In addition to their Parliamentary activities and speeches outside the House, the "YMCA" resorted to journalism to promote their views. Two notable articles by Skelton developed the thinking in Constructive Conservatism: in the Quarterly Review of January 1925, he published an article on 'Labour in the New Era' and in July 1926 The English Review carried his article on 'The safeguarding of British Democracy'. When in the spring of 1925 his fellow Scot, Fred McQuisten sought legislation on the Political Levy, Skelton headed a deputation to Baldwin to be him to oppose the Bill, and he was delighted when Baldwin did so. On 2 August 1925 Skelton wrote to The Times defending the Government's decision to extend a subsidy to the mining industry, but he saw this as a temporary measure, indefensible when other workers were earning less, and on 22 May 1926 in a further letter to The Times he argued strongly for an extension of working hours in the mining industry to eight. In this he was totally at one with the views of his leader. Like Baldwin, he believed strongly in the need to secure industrial peace, but he appeared to have more constructive thoughts as to how that might be achieved. When the decision was taken that a process of transferring miners out of the industry was the only way to prevent them from being unemployed in perpetuity, Skelton urged in the debate on the Address in 1928 that some should be given agricultural smallholdings. It was a scheme that had been worked with some success in the Forest of Dean.

Although he held his own seat in 1929, the Conservative Government fell. Shortly afterwards, in November 1929, he warned Macmillan, a propos of his attempts to take forward the ideas of the YMCA by way of articles and the occasional speech, "you will get no response for thought and sacrifice from the present Unionist Party. The harrow will have to go over their backs again and again before they accept the necessity of thinking."[12] If that sounded despondent, it did not signal any relaxation of Skelton's efforts to educate his party. Early in the New Year, 1930, a half dozen of the younger Conservatives agreed to meet at a weekly dinner and work closely together. Skelton, "a thought provoking young Scotsman", as Eden recalled, took the lead with Oliver Stanley, William Ormsby Gore, Walter Elliot, W.S.Morrison and Eden himself completing the table. All were left of centre in their party, and, with the exception of Skelton, all were to become Cabinet Ministers. Clearly Skelton had a gift for friendship, with both Eden and Macmillan not only claiming him as a close friend in their memoirs, but prepared to rescue his reputation from the mists of time.

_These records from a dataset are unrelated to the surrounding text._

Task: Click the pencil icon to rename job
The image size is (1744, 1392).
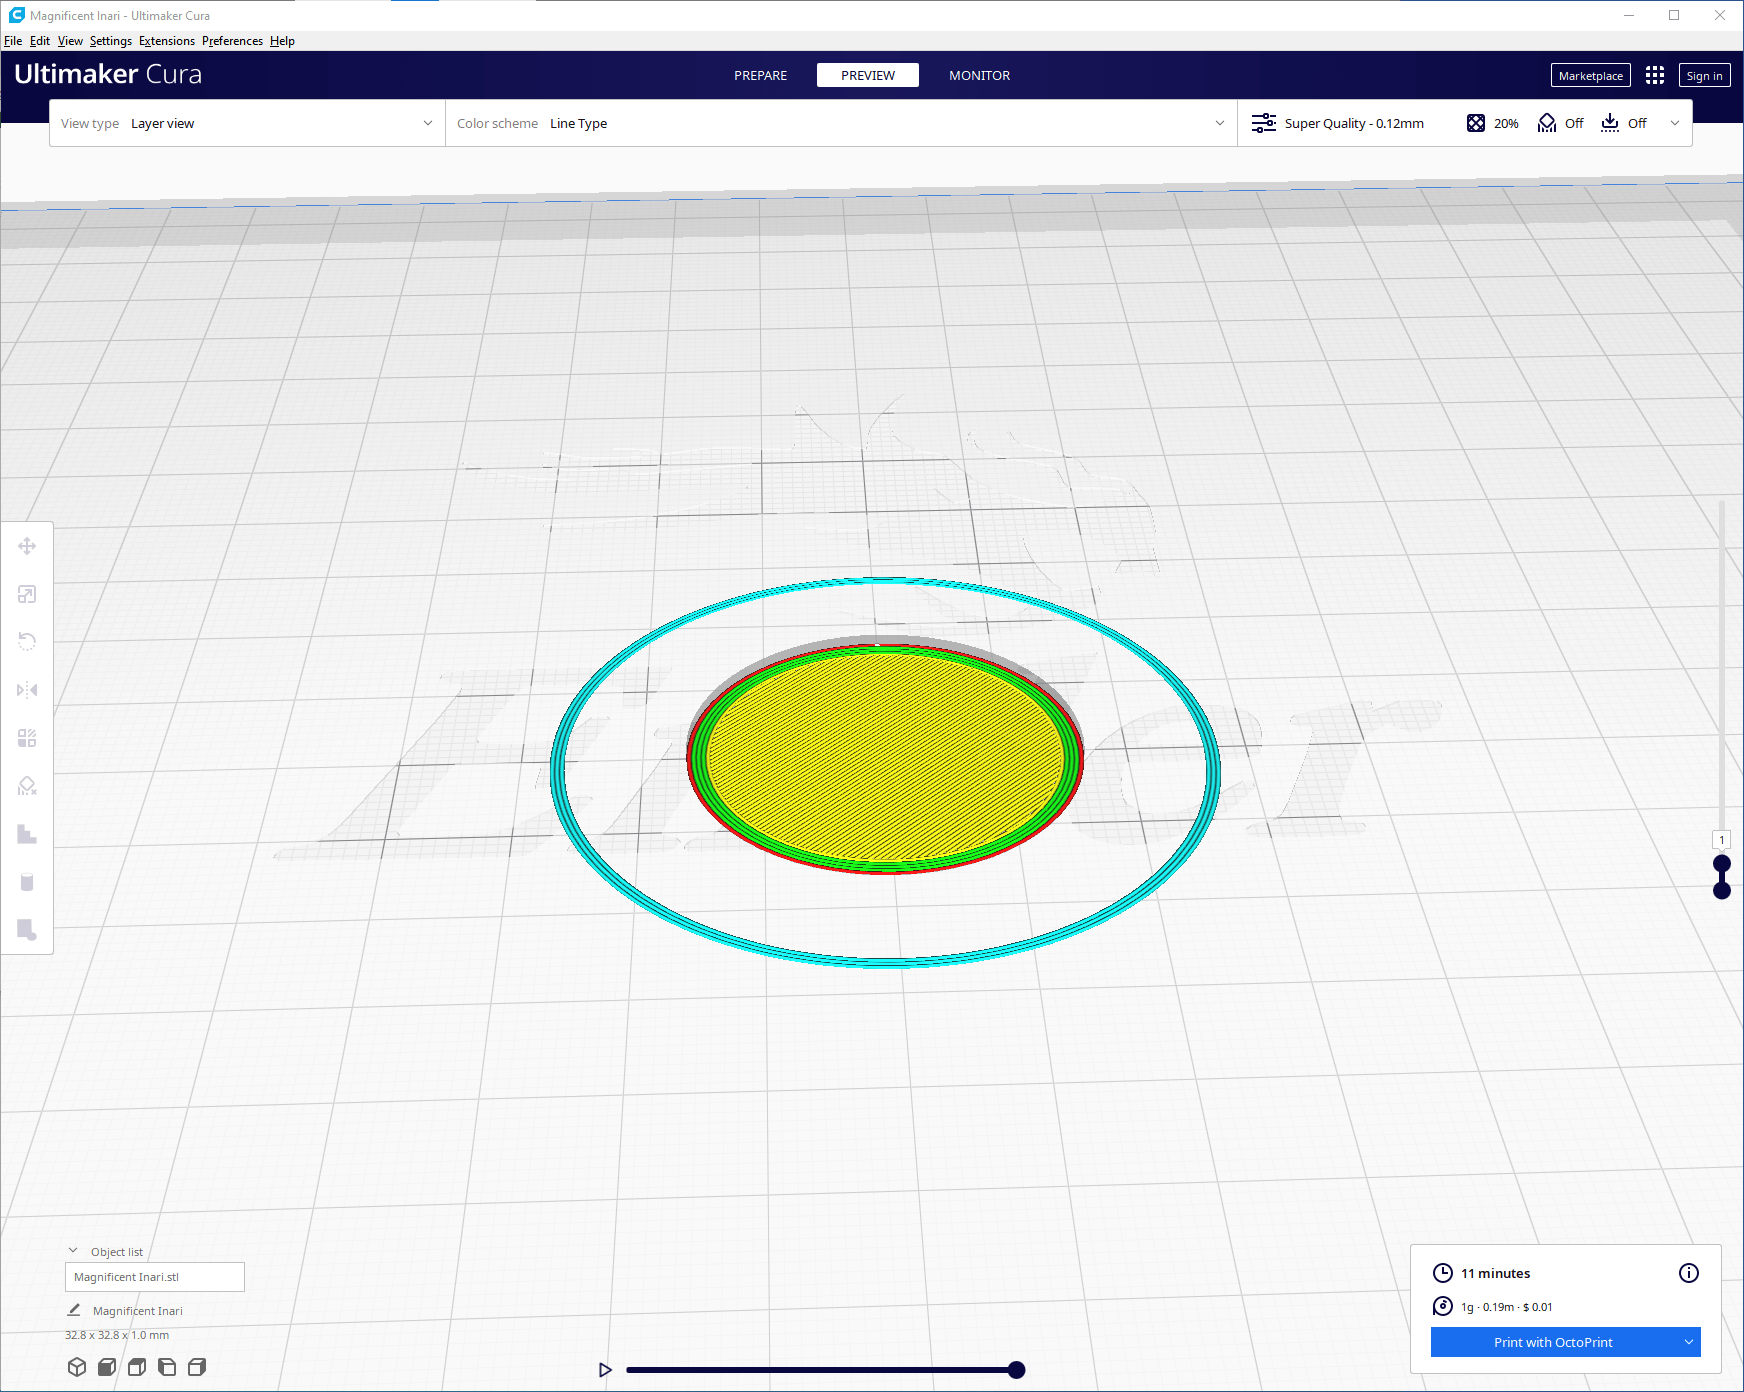Action: [74, 1310]
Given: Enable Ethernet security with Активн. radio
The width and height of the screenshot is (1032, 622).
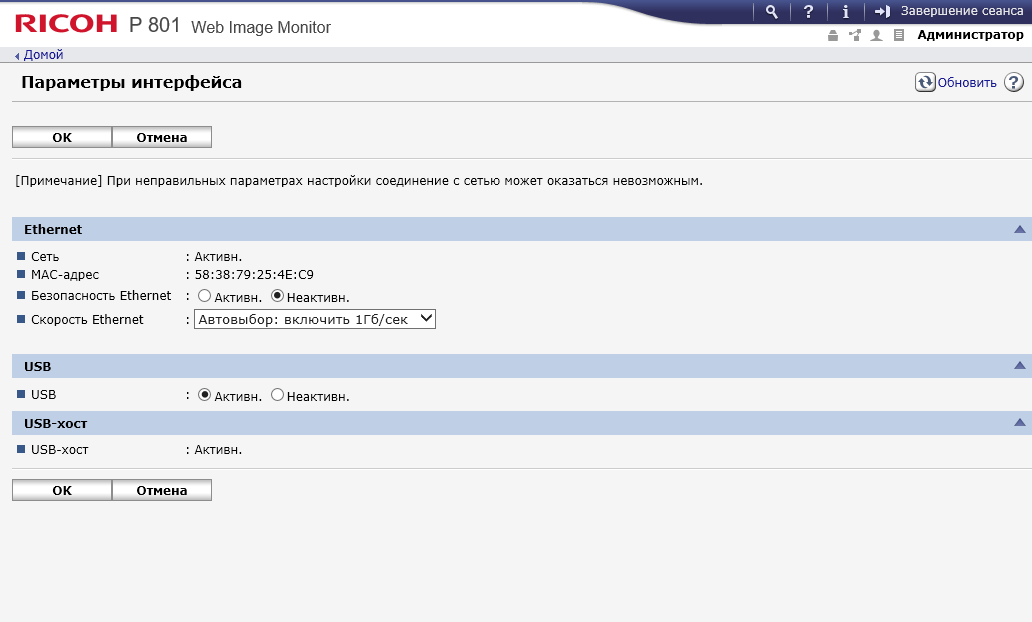Looking at the screenshot, I should click(204, 296).
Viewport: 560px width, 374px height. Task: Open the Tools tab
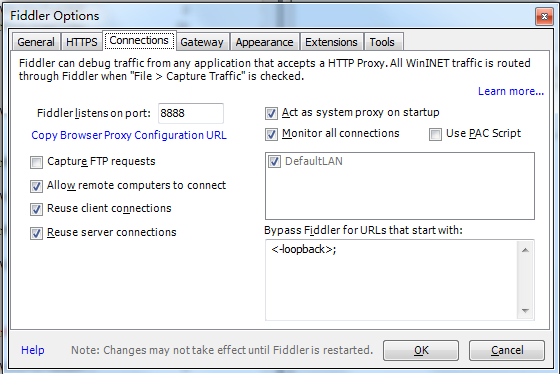pyautogui.click(x=382, y=42)
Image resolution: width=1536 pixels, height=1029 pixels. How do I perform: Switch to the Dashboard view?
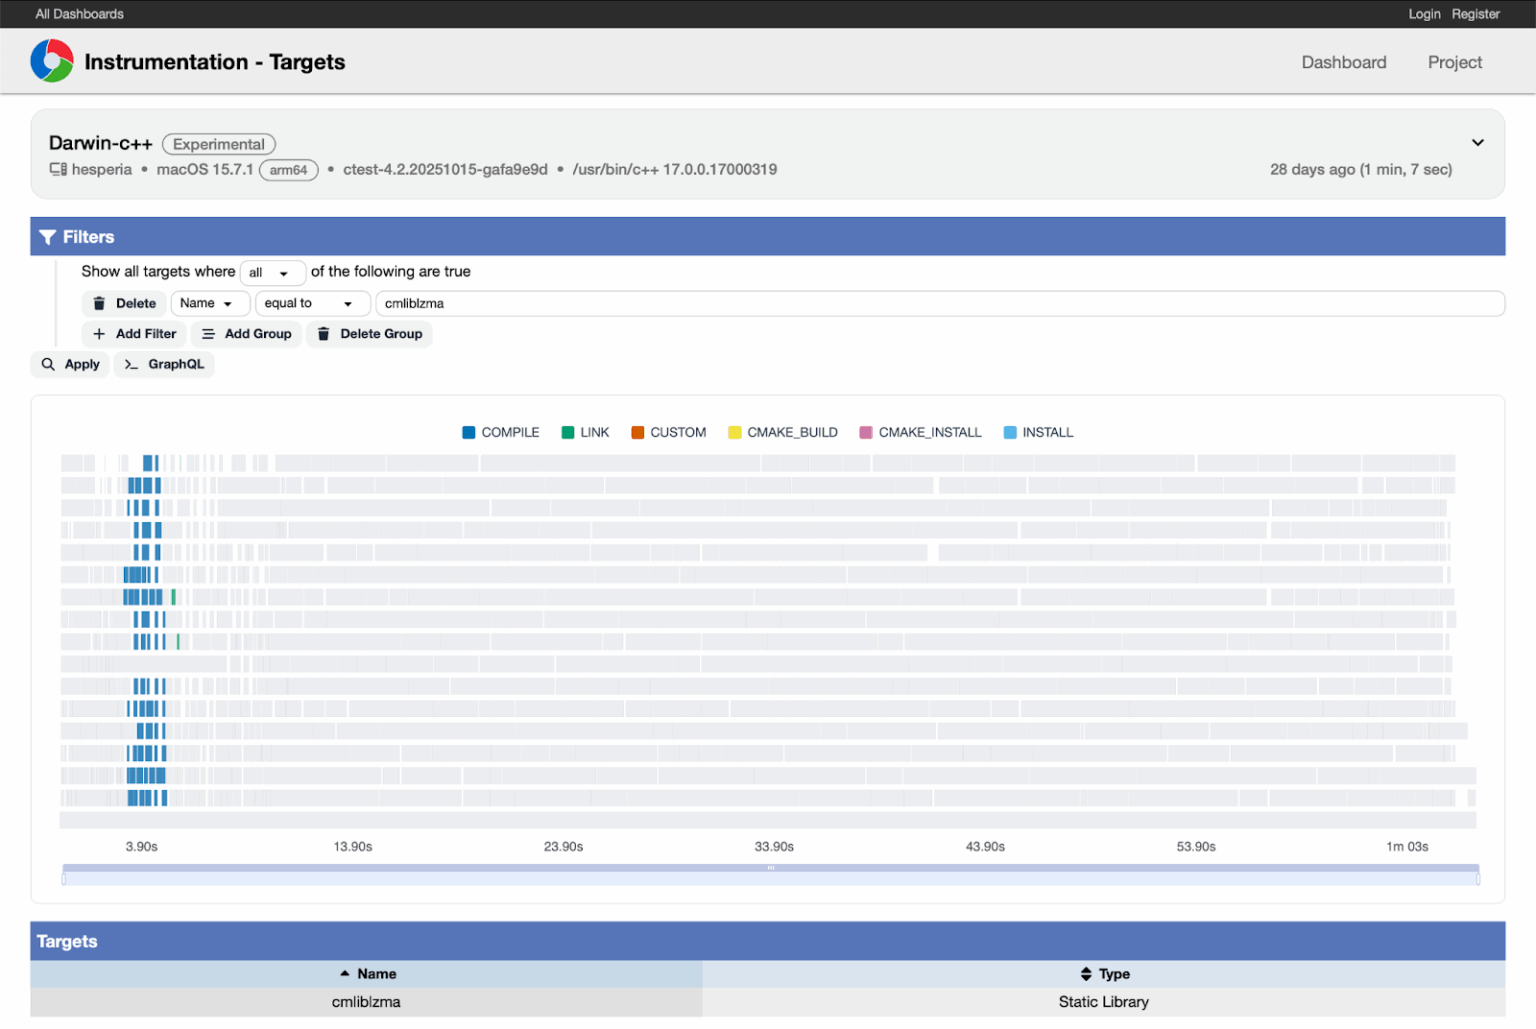pyautogui.click(x=1343, y=61)
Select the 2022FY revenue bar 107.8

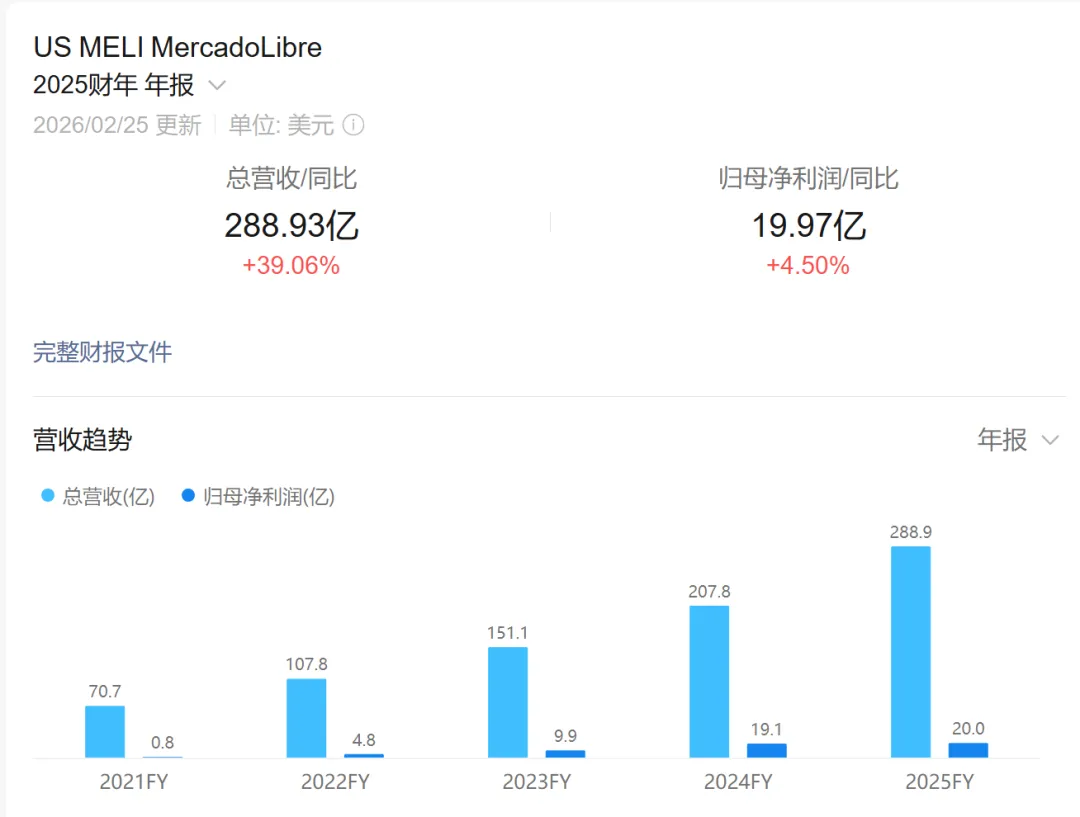306,718
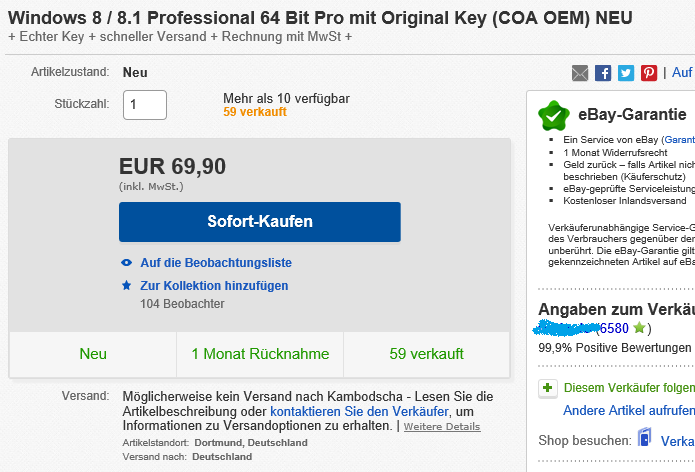The width and height of the screenshot is (695, 472).
Task: Pin this item on Pinterest
Action: click(x=649, y=73)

When forty four Conservative MPs called for a change in the party leadership in October 1930, Skelton penned a powerful defence of Baldwin in a letter to The Times.[13] He argued that his "assassination" would have a "deleterious effect" on both the nation and public life and on the position and prestige of the Conservative Party. The letter is worth quoting as a formidable piece of advocacy:

(1)   Mr Baldwin is trusted and respected by the country as a whole as no leading member of the Conservatives, or of any other party, is to-day. At a time when distrust and contempt for 'politicians' is growing apace, there is a steady, deep-seated confidence in the soundness of Mr Baldwin's judgment, character, and aims.

(2)   Mr Baldwin has satisfied the great mass of the electorate that, under his leadership, the Conservative Party is a national, not a class, party, and that its policy is directed to the general good, not to sectional advantage.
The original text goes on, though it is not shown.